[WORK INSTRUCTION]: Nothing but a number should be given: the count of lines in the data that include the string "chevron".
BEGIN
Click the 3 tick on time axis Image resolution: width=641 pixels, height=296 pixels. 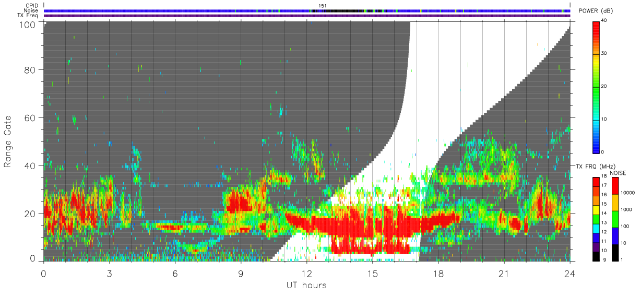[x=109, y=273]
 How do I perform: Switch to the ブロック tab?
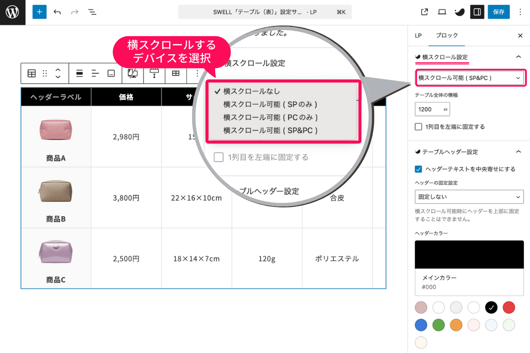pyautogui.click(x=447, y=35)
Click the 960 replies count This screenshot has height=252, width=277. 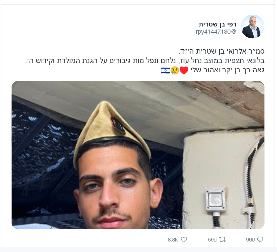tap(250, 240)
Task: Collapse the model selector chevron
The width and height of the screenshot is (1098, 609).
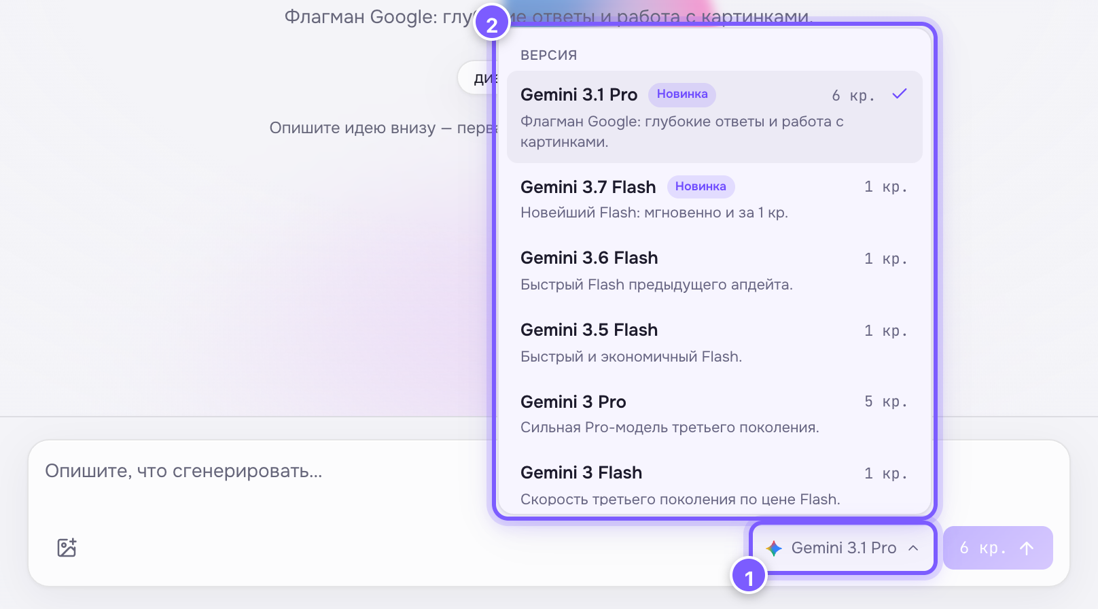Action: [x=913, y=548]
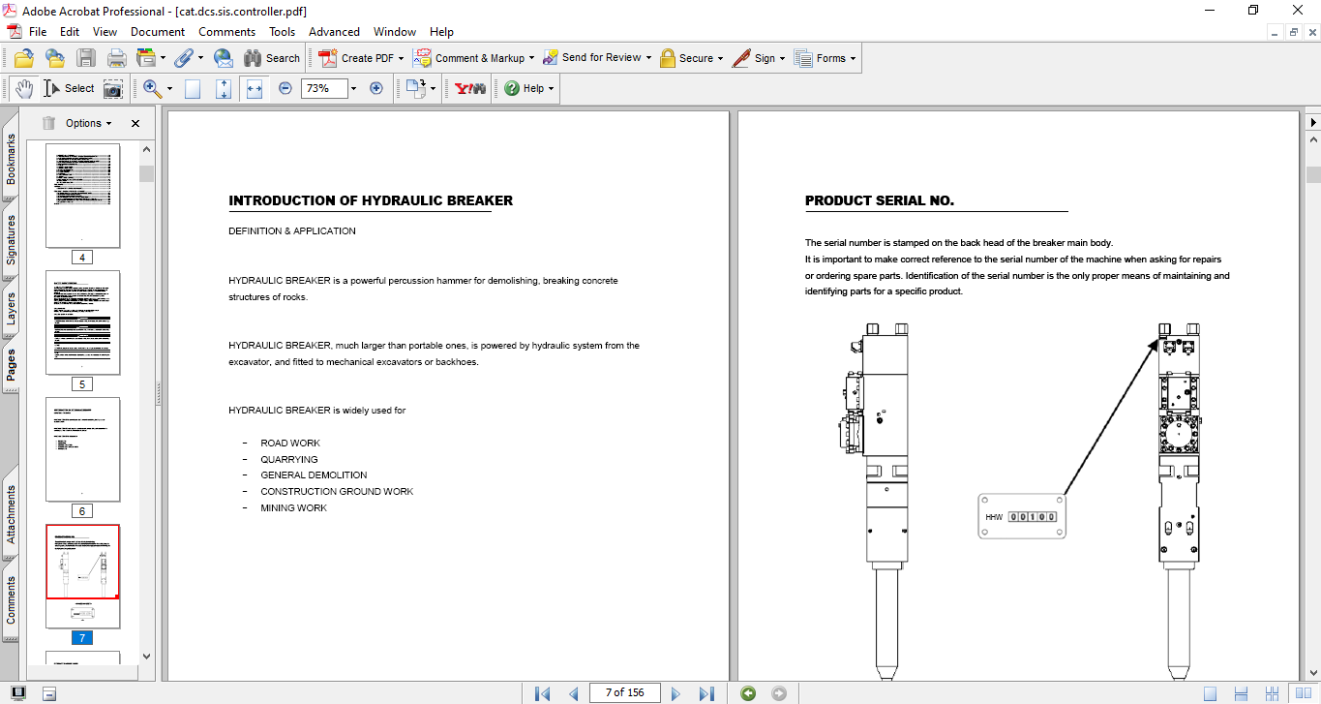Click the green Previous View arrow
Viewport: 1321px width, 704px height.
[747, 693]
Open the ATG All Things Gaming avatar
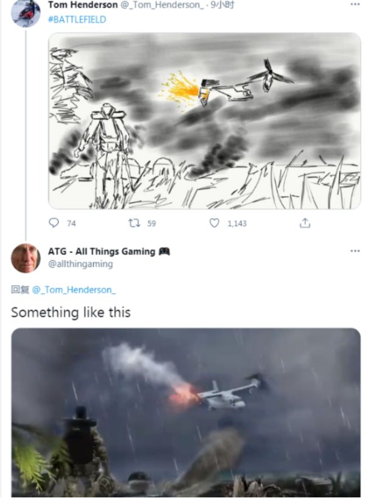The height and width of the screenshot is (498, 365). [26, 258]
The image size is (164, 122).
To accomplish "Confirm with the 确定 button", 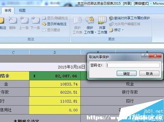I will 127,73.
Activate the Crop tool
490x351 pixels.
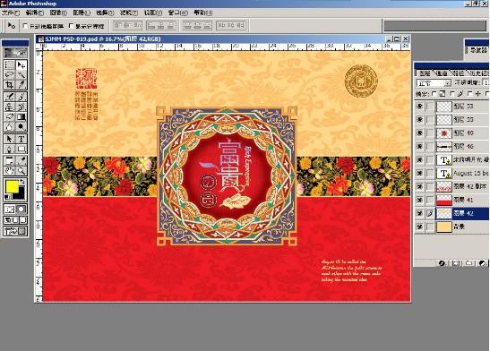click(9, 85)
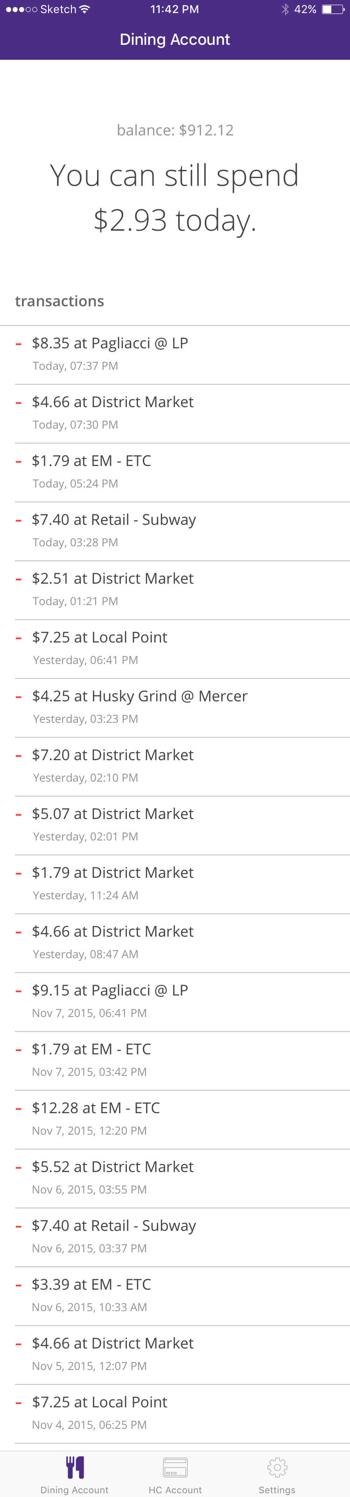Select the $7.40 Retail - Subway transaction from today
Image resolution: width=350 pixels, height=1497 pixels.
tap(182, 531)
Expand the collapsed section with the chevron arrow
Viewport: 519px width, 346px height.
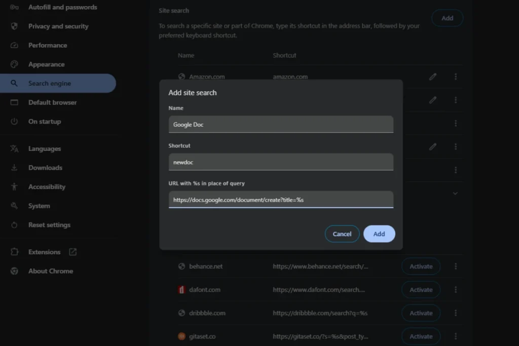tap(455, 193)
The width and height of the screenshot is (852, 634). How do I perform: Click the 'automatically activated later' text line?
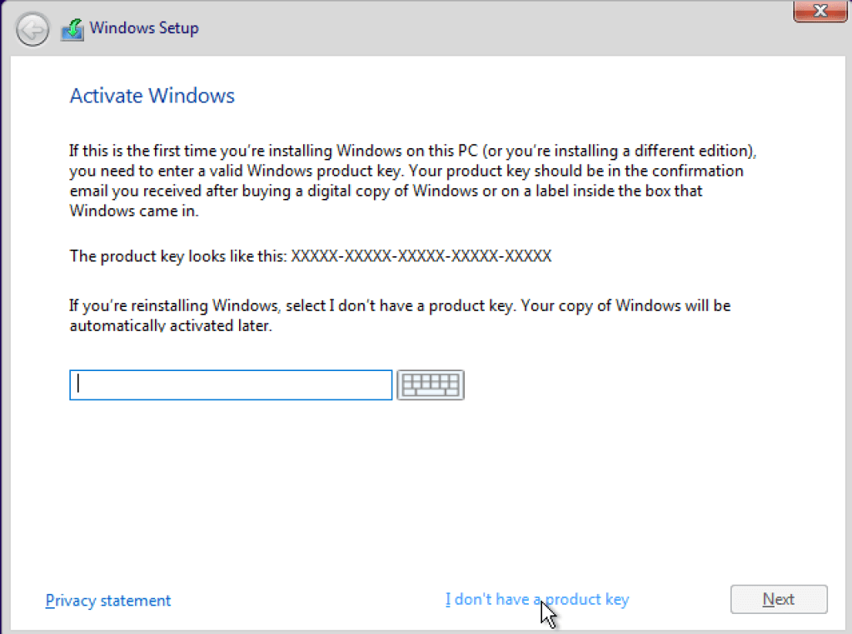[171, 327]
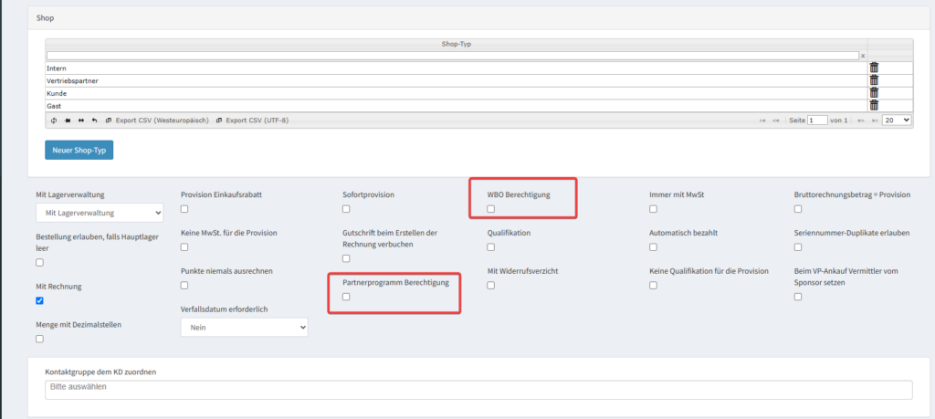Click Export CSV (UTF-8)
Viewport: 935px width, 419px height.
pyautogui.click(x=252, y=120)
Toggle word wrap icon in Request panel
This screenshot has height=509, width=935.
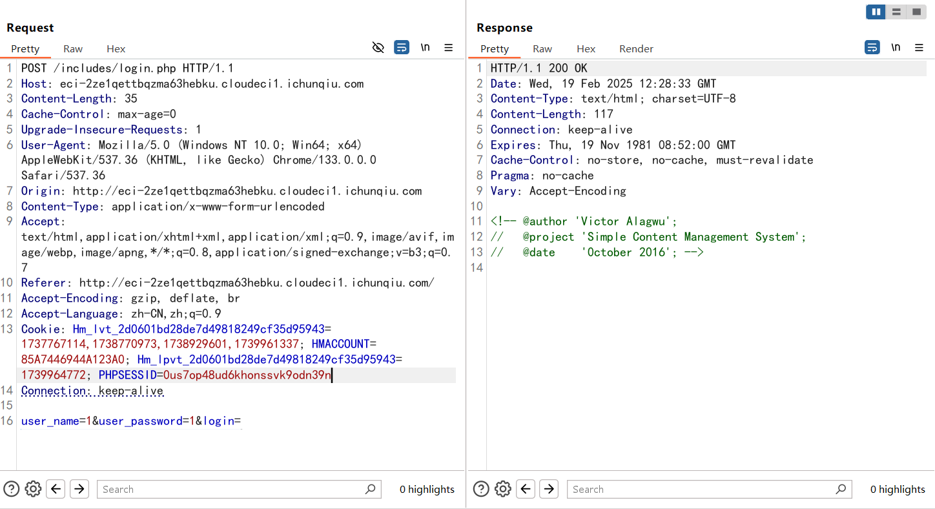tap(402, 47)
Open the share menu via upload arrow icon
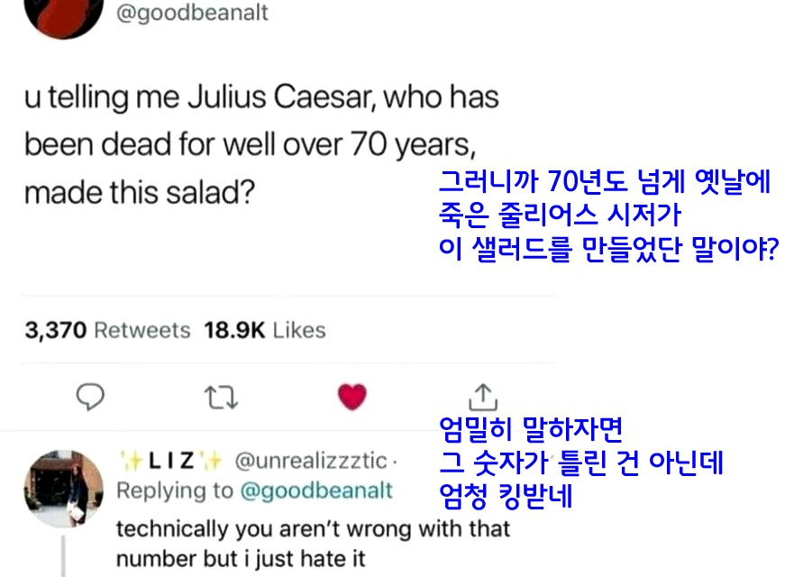The image size is (794, 577). pyautogui.click(x=484, y=397)
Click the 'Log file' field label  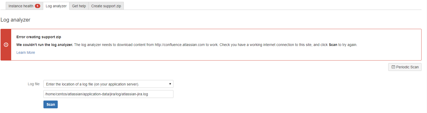coord(34,84)
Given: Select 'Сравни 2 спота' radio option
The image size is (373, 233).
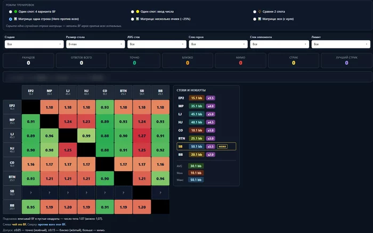Looking at the screenshot, I should pyautogui.click(x=255, y=12).
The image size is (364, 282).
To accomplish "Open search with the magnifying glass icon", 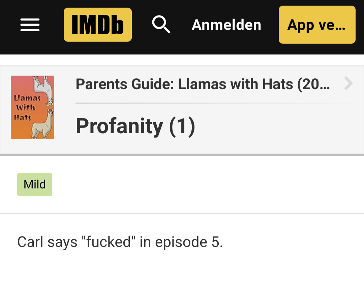I will click(x=161, y=25).
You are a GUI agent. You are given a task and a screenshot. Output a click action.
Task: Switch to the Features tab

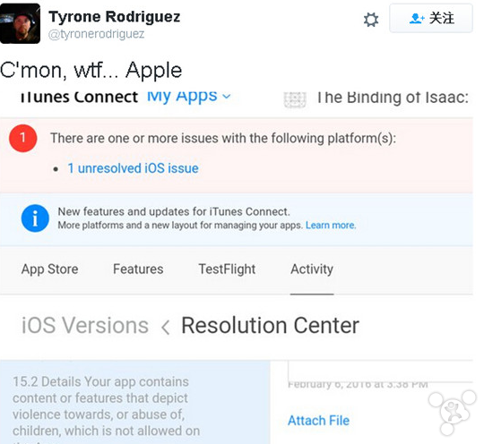[x=138, y=269]
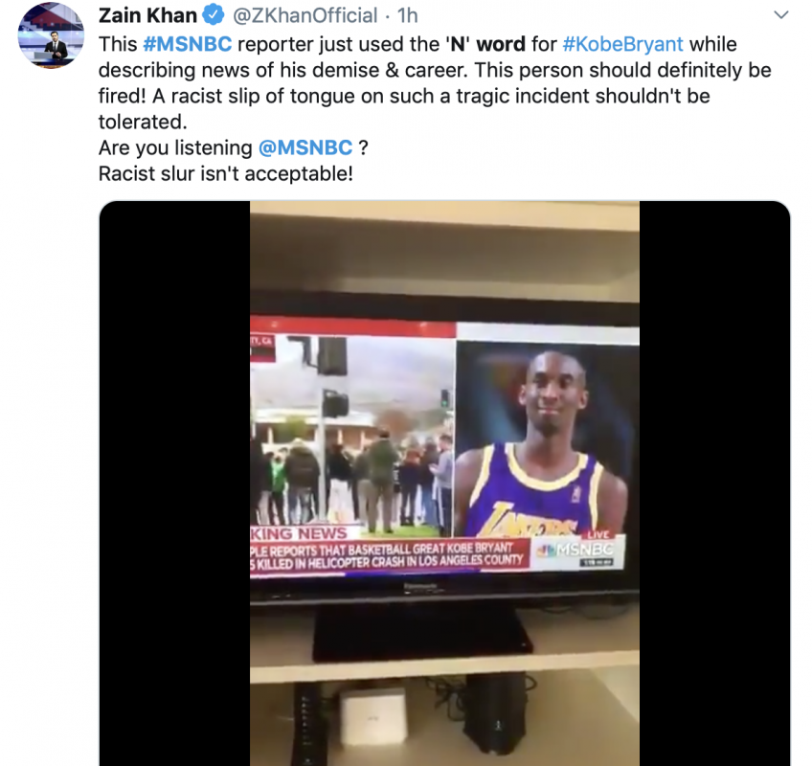Click the Zain Khan display name

pyautogui.click(x=147, y=15)
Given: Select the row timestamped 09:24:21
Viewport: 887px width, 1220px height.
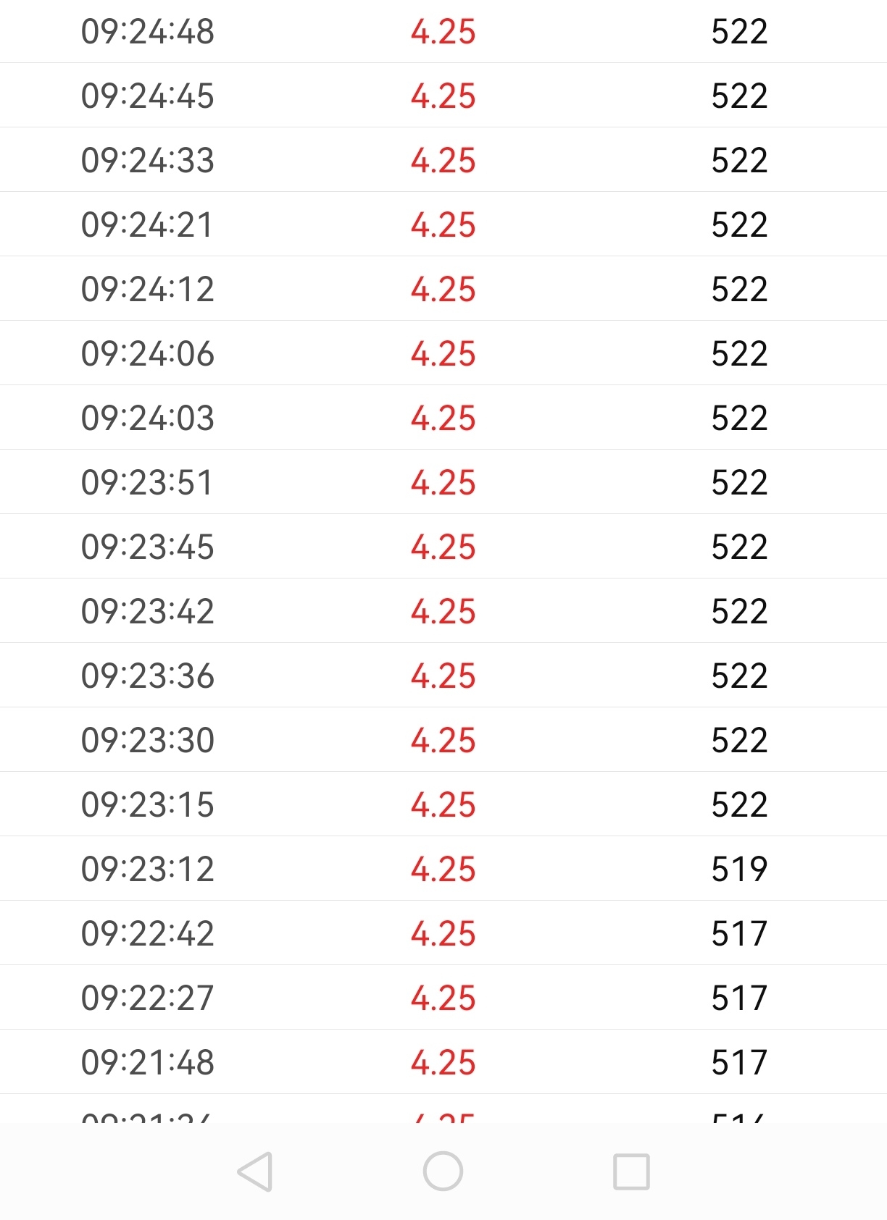Looking at the screenshot, I should click(x=444, y=224).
END
[REPLY TO THE EXERCISE]: 2